Problem to solve:
Wherever the word "price" appears in a line below, that line counts; report the total number of such lines only.

Collected data
○ ○ ○ ○
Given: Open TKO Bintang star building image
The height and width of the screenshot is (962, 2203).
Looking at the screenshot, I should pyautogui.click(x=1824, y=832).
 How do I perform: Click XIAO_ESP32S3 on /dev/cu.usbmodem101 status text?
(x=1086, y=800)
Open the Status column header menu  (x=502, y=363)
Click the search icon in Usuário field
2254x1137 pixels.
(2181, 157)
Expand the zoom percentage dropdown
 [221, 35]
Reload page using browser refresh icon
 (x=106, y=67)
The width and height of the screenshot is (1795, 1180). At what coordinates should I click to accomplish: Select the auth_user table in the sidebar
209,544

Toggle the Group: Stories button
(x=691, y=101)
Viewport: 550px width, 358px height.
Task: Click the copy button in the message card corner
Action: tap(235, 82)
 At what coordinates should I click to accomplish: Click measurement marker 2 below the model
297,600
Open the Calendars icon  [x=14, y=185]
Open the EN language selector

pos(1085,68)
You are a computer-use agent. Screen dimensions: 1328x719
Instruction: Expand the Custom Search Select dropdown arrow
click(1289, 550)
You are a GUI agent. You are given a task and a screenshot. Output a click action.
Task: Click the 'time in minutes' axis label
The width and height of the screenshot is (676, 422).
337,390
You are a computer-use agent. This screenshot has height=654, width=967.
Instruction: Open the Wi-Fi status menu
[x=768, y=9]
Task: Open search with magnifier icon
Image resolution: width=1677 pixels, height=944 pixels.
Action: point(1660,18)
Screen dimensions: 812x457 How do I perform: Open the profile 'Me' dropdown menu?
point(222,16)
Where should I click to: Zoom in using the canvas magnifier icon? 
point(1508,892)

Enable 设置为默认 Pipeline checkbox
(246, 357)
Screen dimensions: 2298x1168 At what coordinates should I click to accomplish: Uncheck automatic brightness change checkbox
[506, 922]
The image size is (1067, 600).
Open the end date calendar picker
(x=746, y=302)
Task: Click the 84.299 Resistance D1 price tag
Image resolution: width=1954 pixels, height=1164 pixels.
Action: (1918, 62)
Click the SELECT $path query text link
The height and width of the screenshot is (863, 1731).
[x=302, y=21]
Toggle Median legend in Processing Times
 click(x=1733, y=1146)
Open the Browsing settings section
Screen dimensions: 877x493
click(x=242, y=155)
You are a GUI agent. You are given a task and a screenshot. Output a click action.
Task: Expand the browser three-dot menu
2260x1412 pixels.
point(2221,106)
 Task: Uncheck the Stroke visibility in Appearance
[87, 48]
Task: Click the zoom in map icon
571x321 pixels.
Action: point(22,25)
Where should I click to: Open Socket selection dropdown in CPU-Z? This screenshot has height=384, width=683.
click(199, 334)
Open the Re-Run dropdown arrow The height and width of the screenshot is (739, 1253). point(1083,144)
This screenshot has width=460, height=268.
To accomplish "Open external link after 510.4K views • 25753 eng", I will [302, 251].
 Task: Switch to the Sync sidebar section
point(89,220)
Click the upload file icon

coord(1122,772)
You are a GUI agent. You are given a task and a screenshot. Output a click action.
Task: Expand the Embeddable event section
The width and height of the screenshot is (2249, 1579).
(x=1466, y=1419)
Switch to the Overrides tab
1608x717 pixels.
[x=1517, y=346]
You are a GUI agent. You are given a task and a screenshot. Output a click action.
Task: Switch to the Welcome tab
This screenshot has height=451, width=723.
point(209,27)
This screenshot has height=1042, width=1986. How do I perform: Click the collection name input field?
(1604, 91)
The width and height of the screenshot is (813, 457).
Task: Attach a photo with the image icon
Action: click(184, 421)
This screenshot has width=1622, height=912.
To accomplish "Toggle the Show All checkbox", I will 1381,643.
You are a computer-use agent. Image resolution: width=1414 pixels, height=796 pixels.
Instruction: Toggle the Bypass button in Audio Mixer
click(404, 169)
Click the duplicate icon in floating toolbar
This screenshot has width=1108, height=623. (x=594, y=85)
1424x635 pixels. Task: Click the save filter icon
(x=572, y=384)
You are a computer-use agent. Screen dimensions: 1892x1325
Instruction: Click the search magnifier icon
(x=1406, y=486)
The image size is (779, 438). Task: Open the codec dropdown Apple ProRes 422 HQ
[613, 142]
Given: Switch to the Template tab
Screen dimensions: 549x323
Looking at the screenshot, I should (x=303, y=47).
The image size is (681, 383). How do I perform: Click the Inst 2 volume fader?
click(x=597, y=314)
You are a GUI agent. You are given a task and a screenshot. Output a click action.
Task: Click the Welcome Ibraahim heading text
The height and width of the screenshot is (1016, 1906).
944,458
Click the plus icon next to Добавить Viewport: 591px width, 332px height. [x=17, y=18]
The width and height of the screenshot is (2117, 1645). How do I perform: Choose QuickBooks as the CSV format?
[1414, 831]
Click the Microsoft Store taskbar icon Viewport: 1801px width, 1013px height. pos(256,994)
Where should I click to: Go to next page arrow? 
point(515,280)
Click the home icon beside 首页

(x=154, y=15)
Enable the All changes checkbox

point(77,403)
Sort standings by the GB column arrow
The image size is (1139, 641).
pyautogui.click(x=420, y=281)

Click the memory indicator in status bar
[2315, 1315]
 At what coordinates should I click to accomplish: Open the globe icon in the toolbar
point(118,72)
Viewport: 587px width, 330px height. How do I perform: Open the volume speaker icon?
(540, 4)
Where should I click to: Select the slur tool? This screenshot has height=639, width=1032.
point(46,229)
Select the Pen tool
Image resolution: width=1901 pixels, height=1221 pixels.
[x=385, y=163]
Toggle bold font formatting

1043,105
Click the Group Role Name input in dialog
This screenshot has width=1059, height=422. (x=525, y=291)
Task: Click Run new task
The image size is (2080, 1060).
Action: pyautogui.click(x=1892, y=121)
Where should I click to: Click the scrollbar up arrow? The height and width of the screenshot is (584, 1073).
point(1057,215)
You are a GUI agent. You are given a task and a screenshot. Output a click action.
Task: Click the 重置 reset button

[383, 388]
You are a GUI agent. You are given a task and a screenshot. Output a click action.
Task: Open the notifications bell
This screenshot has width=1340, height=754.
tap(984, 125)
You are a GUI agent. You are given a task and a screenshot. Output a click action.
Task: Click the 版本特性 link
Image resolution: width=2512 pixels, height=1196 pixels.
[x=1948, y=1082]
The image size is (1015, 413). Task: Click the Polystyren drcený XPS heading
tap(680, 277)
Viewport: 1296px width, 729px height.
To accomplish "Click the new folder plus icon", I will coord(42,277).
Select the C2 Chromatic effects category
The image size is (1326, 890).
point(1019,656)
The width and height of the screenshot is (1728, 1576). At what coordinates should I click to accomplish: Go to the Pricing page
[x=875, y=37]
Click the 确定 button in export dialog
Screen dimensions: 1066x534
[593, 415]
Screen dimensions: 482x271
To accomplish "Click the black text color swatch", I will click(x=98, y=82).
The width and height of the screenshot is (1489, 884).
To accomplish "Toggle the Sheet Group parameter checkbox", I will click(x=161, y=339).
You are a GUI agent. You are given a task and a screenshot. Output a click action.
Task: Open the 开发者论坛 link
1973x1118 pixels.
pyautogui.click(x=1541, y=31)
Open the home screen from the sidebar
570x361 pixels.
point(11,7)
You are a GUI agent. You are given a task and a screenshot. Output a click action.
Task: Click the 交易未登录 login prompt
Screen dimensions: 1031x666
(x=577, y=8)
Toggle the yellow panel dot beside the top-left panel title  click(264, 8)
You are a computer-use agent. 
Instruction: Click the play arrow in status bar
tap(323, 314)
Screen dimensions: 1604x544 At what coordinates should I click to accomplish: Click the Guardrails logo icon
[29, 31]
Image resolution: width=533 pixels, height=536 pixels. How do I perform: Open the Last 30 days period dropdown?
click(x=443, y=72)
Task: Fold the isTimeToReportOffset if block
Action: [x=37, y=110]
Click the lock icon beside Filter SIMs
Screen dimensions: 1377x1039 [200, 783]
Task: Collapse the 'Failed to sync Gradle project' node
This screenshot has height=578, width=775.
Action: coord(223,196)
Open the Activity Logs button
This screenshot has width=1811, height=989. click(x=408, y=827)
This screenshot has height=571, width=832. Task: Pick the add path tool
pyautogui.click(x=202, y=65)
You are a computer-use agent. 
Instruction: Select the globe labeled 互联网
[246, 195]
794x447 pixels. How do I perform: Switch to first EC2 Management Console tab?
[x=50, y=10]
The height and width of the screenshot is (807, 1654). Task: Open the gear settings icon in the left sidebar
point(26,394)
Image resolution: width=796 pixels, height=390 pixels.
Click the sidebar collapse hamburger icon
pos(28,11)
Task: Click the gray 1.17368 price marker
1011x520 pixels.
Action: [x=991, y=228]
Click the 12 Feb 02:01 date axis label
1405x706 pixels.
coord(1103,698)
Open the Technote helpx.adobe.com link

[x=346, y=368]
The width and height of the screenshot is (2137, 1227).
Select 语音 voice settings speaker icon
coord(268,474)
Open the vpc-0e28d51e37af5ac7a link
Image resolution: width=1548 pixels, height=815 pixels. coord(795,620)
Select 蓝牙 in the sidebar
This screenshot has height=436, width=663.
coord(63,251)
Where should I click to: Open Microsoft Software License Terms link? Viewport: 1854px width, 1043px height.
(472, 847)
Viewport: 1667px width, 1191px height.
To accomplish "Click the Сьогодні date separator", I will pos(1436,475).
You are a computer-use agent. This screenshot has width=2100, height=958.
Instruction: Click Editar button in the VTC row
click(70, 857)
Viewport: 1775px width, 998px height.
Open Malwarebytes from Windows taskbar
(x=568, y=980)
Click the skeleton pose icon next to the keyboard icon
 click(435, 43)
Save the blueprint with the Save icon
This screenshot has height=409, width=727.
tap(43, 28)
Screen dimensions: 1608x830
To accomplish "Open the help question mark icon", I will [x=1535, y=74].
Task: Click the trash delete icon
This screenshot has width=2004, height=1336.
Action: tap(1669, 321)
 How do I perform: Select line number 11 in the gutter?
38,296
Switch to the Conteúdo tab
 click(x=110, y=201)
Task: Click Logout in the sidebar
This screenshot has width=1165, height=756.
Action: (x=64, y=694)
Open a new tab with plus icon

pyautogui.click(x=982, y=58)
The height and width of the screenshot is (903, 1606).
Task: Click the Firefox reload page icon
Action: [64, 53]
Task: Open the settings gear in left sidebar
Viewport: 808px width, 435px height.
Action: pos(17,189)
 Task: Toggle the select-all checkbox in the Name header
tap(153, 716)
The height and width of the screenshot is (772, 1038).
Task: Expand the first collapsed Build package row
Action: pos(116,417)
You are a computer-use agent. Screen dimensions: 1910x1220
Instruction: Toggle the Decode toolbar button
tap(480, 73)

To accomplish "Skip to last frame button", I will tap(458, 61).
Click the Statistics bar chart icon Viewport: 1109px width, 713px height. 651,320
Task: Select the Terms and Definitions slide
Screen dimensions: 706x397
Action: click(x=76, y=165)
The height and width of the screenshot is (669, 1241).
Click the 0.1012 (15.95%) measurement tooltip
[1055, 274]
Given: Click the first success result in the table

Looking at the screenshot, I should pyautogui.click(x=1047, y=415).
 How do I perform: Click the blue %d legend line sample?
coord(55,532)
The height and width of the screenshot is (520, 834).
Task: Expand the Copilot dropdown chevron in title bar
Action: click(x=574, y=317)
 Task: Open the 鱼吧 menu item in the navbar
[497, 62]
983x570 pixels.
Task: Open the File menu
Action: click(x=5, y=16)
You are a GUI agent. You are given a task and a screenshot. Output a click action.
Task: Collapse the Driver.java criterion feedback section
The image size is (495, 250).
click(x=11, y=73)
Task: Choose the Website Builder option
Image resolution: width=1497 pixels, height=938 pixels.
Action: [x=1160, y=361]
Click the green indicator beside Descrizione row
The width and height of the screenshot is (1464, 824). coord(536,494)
○ ○ ○ ○
Solution to the problem:
2